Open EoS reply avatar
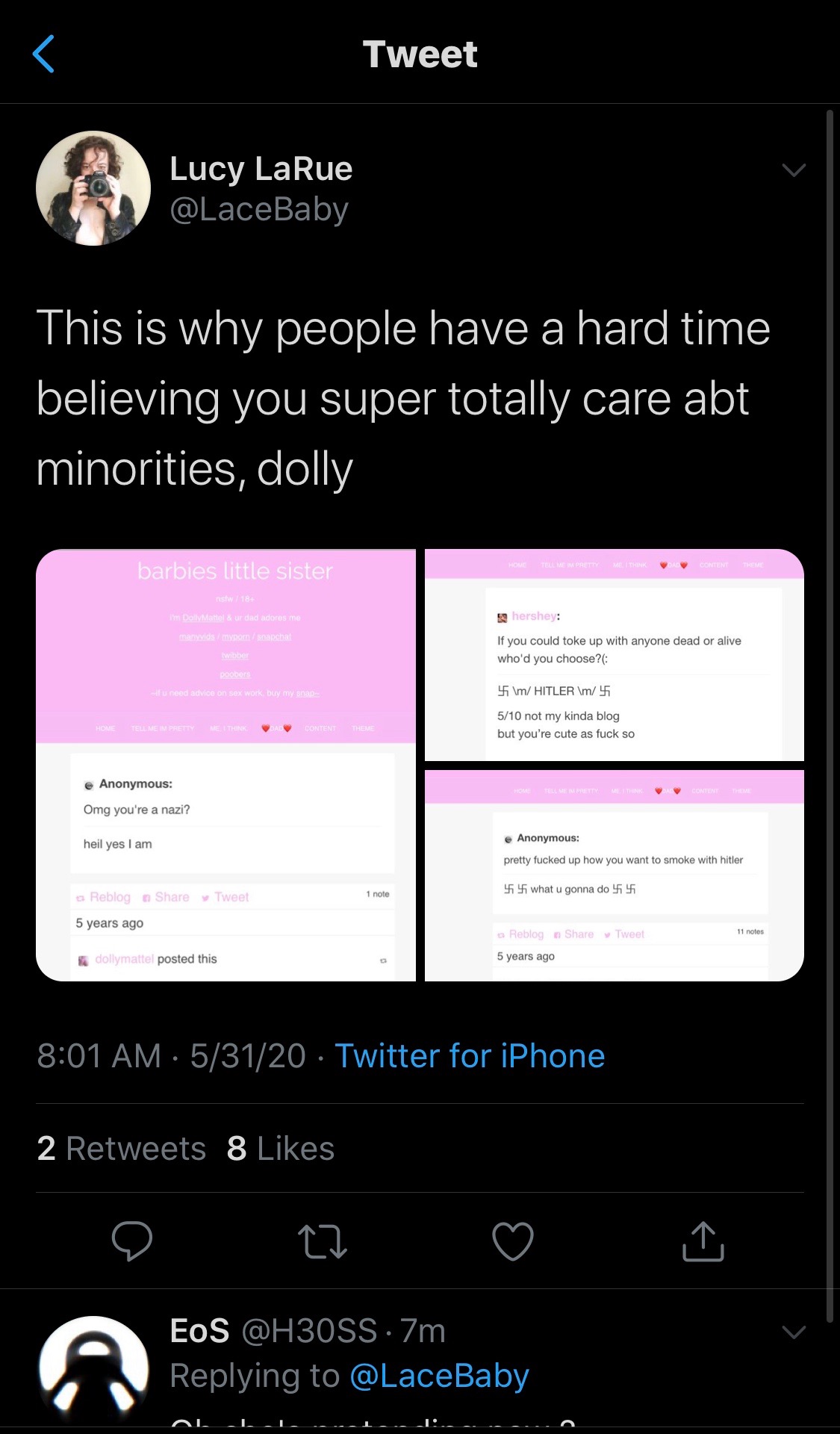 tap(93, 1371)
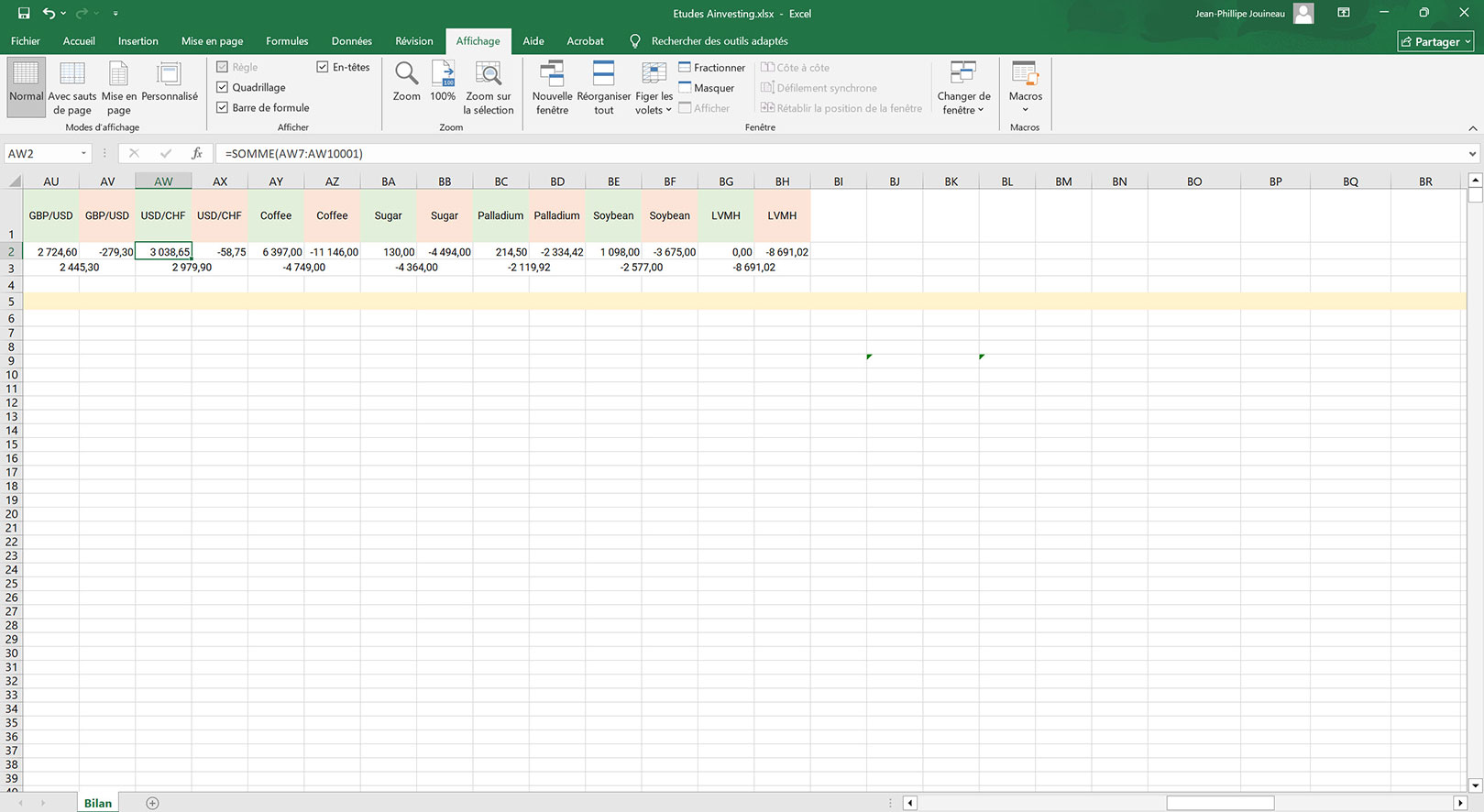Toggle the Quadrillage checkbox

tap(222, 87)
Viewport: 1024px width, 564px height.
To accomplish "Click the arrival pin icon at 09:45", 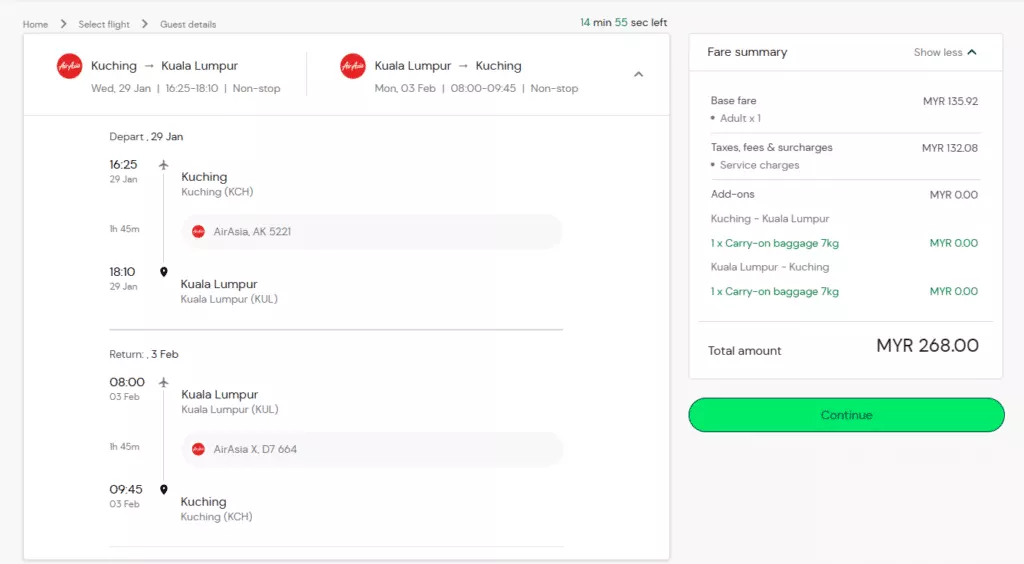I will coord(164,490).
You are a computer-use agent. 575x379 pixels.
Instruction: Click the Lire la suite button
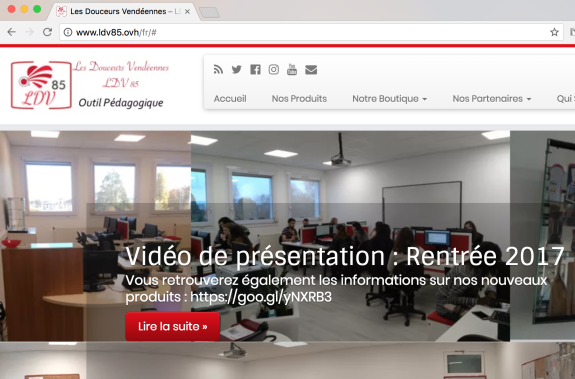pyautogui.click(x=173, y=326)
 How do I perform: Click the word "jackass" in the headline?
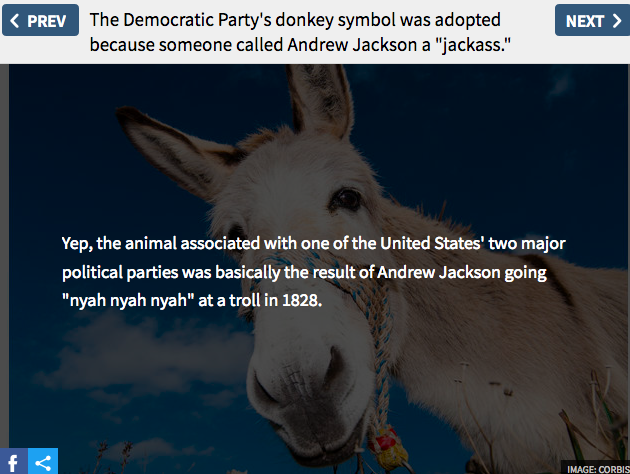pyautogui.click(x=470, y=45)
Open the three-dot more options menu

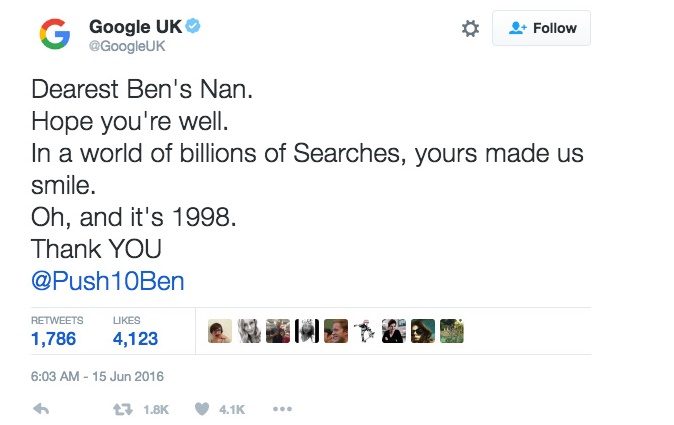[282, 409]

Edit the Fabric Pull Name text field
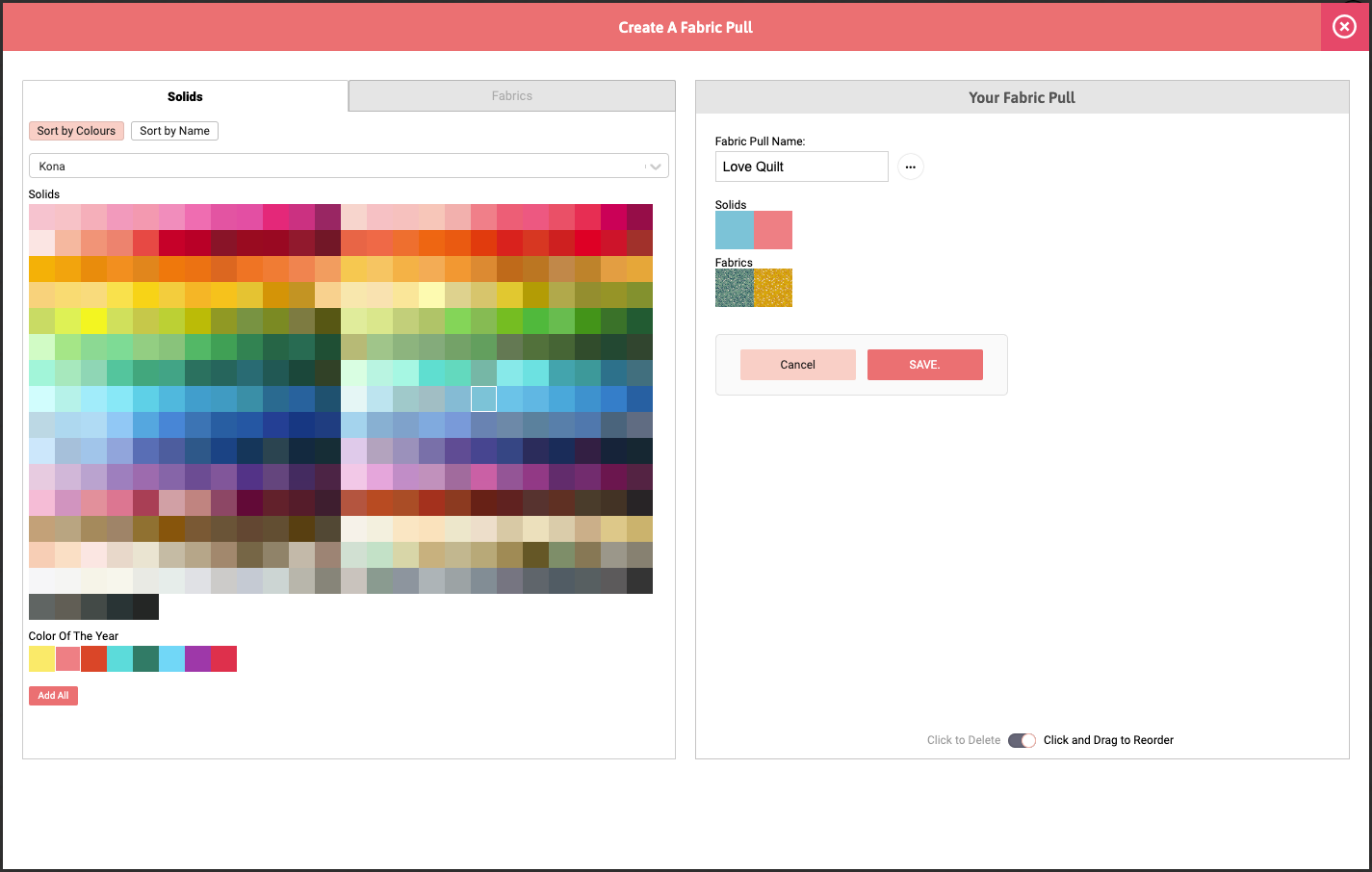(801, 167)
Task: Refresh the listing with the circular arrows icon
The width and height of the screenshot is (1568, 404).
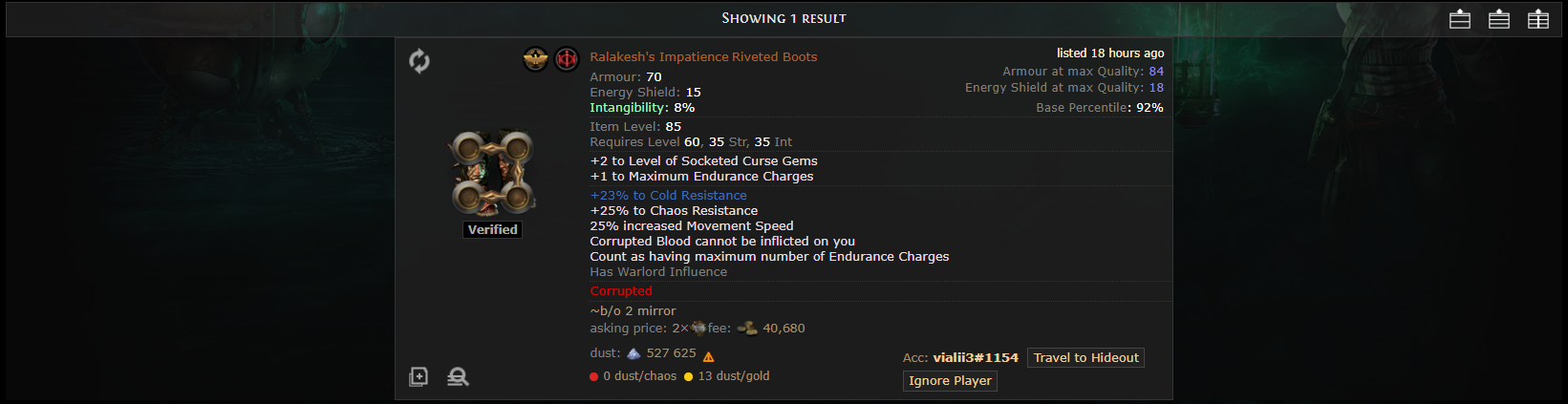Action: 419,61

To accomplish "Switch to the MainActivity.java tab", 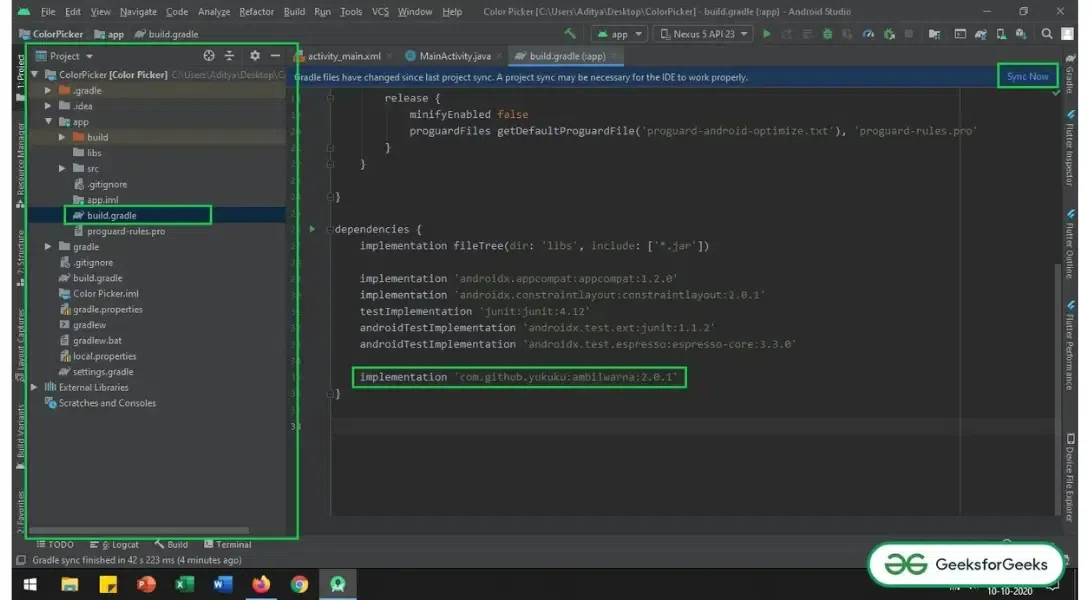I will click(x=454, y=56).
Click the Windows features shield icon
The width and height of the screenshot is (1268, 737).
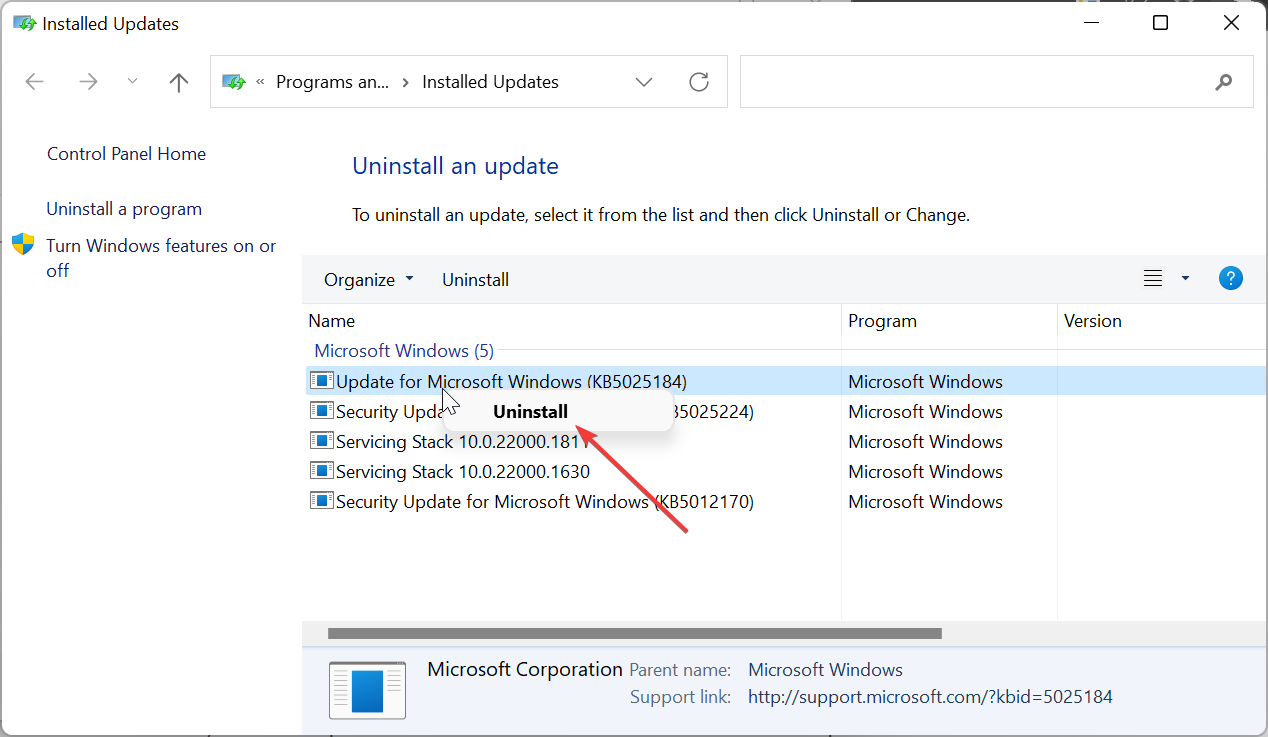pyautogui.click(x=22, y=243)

Goal of the exercise: Each line from the one containing "Click the Windows features shield icon" to the final line of the data must be printed exactly, both included, with nothing else and no pictures.

Answer below:
Click the Windows features shield icon
The width and height of the screenshot is (1268, 737).
pyautogui.click(x=22, y=243)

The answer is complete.